■ **AIM OF THE EXERCISE**
All lines from the one containing "Screen dimensions: 489x170" to the end of the entries below must be output exactly, and no other lines.
================================
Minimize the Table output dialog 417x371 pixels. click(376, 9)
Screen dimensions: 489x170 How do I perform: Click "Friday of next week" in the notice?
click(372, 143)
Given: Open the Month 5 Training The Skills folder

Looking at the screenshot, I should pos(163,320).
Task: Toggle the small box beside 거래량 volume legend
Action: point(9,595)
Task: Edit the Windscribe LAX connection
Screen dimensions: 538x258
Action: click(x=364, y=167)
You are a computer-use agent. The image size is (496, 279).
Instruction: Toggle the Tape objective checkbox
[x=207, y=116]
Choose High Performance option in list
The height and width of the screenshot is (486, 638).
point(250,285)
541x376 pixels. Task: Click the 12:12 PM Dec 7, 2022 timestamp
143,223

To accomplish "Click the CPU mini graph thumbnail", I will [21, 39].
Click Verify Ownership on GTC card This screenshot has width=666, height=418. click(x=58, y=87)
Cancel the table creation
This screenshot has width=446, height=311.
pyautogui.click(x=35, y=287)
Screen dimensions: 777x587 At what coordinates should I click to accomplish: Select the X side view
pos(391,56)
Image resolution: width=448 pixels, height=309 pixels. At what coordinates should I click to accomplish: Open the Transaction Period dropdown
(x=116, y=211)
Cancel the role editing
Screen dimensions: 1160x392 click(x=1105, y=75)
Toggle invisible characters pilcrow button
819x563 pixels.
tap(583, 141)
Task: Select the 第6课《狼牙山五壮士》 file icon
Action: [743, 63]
================================
■ **SOLUTION TO THIS PROBLEM**
Screen dimensions: 489x170 How do I perform: Click "Friday of next week" in the notice?
click(372, 143)
Given: Open the Month 5 Training The Skills folder

Looking at the screenshot, I should pos(163,320).
Task: Toggle the small box beside 거래량 volume legend
Action: point(9,595)
Task: Edit the Windscribe LAX connection
Screen dimensions: 538x258
Action: click(x=364, y=167)
You are a computer-use agent. The image size is (496, 279).
Instruction: Toggle the Tape objective checkbox
[x=207, y=116]
Choose High Performance option in list
The height and width of the screenshot is (486, 638).
point(250,285)
541x376 pixels. Task: Click the 12:12 PM Dec 7, 2022 timestamp
143,223

To accomplish "Click the CPU mini graph thumbnail", I will [21, 39].
Click Verify Ownership on GTC card This screenshot has width=666, height=418. click(x=58, y=87)
Cancel the table creation
This screenshot has width=446, height=311.
pyautogui.click(x=35, y=287)
Screen dimensions: 777x587 At what coordinates should I click to accomplish: Select the X side view
pos(391,56)
Image resolution: width=448 pixels, height=309 pixels. At what coordinates should I click to accomplish: Open the Transaction Period dropdown
(x=116, y=211)
Cancel the role editing
Screen dimensions: 1160x392 click(x=1105, y=75)
Toggle invisible characters pilcrow button
819x563 pixels.
tap(583, 141)
Task: Select the 第6课《狼牙山五壮士》 file icon
Action: [743, 63]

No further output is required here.